Supplied entries

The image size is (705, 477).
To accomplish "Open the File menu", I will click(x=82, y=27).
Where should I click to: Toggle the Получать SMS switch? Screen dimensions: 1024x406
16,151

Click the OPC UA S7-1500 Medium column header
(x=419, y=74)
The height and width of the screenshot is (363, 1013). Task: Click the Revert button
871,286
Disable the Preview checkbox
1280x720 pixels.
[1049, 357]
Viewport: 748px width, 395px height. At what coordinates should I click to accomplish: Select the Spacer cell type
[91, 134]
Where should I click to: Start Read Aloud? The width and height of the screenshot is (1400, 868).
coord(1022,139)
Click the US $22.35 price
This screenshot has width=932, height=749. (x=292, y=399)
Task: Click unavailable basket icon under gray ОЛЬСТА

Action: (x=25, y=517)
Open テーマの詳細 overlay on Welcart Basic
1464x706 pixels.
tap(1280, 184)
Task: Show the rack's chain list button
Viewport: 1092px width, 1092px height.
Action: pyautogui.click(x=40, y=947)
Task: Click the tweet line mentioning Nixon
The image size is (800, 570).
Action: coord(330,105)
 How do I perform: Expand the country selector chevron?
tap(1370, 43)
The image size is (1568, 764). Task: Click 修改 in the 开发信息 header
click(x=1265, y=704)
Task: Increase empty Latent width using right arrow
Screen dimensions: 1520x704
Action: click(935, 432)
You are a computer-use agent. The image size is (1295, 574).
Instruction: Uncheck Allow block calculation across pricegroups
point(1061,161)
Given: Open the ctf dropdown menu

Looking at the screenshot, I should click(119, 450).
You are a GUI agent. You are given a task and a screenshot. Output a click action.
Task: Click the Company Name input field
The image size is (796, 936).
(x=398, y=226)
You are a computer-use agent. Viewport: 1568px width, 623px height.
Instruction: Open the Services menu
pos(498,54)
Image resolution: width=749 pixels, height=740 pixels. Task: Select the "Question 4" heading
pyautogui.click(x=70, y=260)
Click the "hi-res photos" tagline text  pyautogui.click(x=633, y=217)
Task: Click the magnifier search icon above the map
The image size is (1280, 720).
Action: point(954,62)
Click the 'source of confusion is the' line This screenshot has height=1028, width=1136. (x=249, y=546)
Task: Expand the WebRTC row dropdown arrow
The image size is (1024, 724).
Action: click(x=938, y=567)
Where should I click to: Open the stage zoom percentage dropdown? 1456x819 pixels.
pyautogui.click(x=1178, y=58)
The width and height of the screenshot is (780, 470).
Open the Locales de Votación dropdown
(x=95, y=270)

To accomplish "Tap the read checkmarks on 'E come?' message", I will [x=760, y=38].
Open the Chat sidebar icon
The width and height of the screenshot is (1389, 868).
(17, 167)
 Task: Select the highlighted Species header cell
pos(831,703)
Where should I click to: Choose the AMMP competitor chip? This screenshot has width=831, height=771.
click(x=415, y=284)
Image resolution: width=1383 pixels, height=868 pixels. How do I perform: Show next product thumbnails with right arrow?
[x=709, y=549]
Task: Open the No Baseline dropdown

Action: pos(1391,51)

Task to complete
Reproduce the records word for word, beginning at their first line and continuing through the line containing "[1049, 357]", with that line included.

Output of the task
The image size is (705, 477).
To accomplish "Open the File menu", I will click(x=82, y=27).
Where should I click to: Toggle the Получать SMS switch? Screen dimensions: 1024x406
16,151

Click the OPC UA S7-1500 Medium column header
(x=419, y=74)
The height and width of the screenshot is (363, 1013). Task: Click the Revert button
871,286
Disable the Preview checkbox
1280x720 pixels.
[1049, 357]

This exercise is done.